LR: Dovresti aver paura del conflitto. Dovresti pensare a come [voi] vuoi raccontare la storia al di là di ciò che ottieni in superficie. Io sicuramente sapevo che il mio background di conflitto in un documentario giornalistico significa che sono disposto a soffrire un po' per ottenere l'immagine che voglio. Dovresti pensare a ogni situazione e pensare quali sono i modi migliori per farlo. Voglio farlo da vicino? Voglio farlo a distanza? Voglio entrare qui con un gimbal, voglio entrare qui con dei bastoncini? Qual è il frame rate che voglio? Tutto dovrebbe essere una decisione. Dovrebbe esserci un processo creativo in corso anche in situazioni in cui potresti pensare che solo la cinetica della scena sia tutto ciò di cui hai bisogno. Ovviamente le persone migliori entrano in ogni problema cinematografico e pensano [che] abbia molte soluzioni e poi [decidono] su una.
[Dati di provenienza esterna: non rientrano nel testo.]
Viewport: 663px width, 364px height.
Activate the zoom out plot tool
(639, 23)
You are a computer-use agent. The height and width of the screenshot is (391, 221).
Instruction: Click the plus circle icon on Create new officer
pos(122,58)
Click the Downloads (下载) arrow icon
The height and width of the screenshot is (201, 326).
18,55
PB: Nel panorama della società odierna ritieni che i documentaristi abbiano una responsabilità maggiore che mai nel raccontare storie?

LR: Sì. È complicato vero? Sì, non c'è mai stato un momento così grande nella storia del paese dall'invenzione della fotografia documentaria. Ci sono problemi e problemi che devono essere esaminati. Ci sono sempre più storie che devono essere raccontate. Stiamo decisamente entrando in un'epoca in cui sempre più persone hanno un posto a tavola nella nostra cultura, nella nostra politica e nella nostra società e le loro storie hanno bisogno di essere raccontate. Sono sempre più dell'opinione che le loro storie debbano essere raccontate da un film. Penso che sia sempre importante […] che i tuoi produttori, le tue troupe e tutte le persone coinvolte siano in qualche modo vicini a quelle comunità. Racconti una storia migliore lavorando con le comunità e avere persone con cui lavori vicino a quelle comunità. Ci sono sempre più persone al tavolo che meritano di avere una voce uguale. Ma direi che il problema è che ora ci sono così tanti contenuti che rende sempre più difficile solo presentarli alla gente perché ci sono così tante scelte. Fai fatica ad avere un impatto.

Una soluzione a cui siamo giunti con America Divided era, creiamo una serie che cerchi davvero di entrare nel vivo di molti di questi problemi, ma includiamo anche gli attivisti e le organizzazioni che stanno combattendo su questi. Stanno lavorando per migliorare la situazione [quindi] inserirli nella serie, realizziamo il loro lavoro. Anche se non stai distribuendo un film in particolare a un pubblico gigantesco, stai creando qualcosa che è utile per le persone il cui lavoro stai comunque trattenendo. Quindi possono prenderlo, possono prendere quelle storie e in modi un po' più ristretti usarle per mantenersi in privato e usarle per il reclutamento e così via. Quello che sto cercando di ottenere qui è, come posso rendere il mondo un posto migliore in termini di questo problema.